Create an AMI

This module provides instructions to create an Amazon Machine Image (AMI).

Create an AMI

The EC2 hosts on which the XRd runs must be configured to meet XRd's requirements.

To ensure high XRd Router performance and maintain consistency across the cluster, you must generate an Amazon Machine Image (AMI) that meets all XRd's requirements. This AMI can then be employed as a template for launching all worker nodes within the cluster.

An AMI can be shared among all the worker nodes in a single region, so you can save time by following these instructions only once. You can then copy the AMIs to different regions.

Find the Base AMI

The base AMI that is used to create an AMI for XRd worker nodes must be Amazon EKS optimized Amazon Linux (based on Amazon Linux 2023). Amazon provides separate images for every supported version of Kubernetes.

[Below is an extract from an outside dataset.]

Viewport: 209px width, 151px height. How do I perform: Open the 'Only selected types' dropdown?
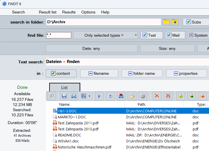pyautogui.click(x=106, y=35)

You can find the latest AMI for each Kubernetes version in each region by running the following command.


  aws ssm get-parameter \
  --name "<base AMI name>" \
  --region <region> \
  --query "Parameter.Value" \
  --output text

Variables:

  • <base AMI name>: Replace this with the full parameter name, e.g., /aws/service/eks/optimized-ami/<k8s-version>/amazon-linux-2023/x86_64/standard/recommended/image_id.

  • <region>: Replace this with the AWS region you are targeting (e.g., us-east-1).


Note


The Kubernetes version specified here must be the same as the version that was used to create the cluster.


Make a note of the AMI ID, <al2023-ami-id>.

For XRd Control Plane, you can use the base AMI with sysctl settings applied to the user data file when creating the worker node. For details, see the Create a Worker Node section.

Create an EC2 Instance

This EC2 instance must have access to the internet for installing packages and pulling in resources. If not, you must provide all these resources locally. Run the following command to create an EC2 instance.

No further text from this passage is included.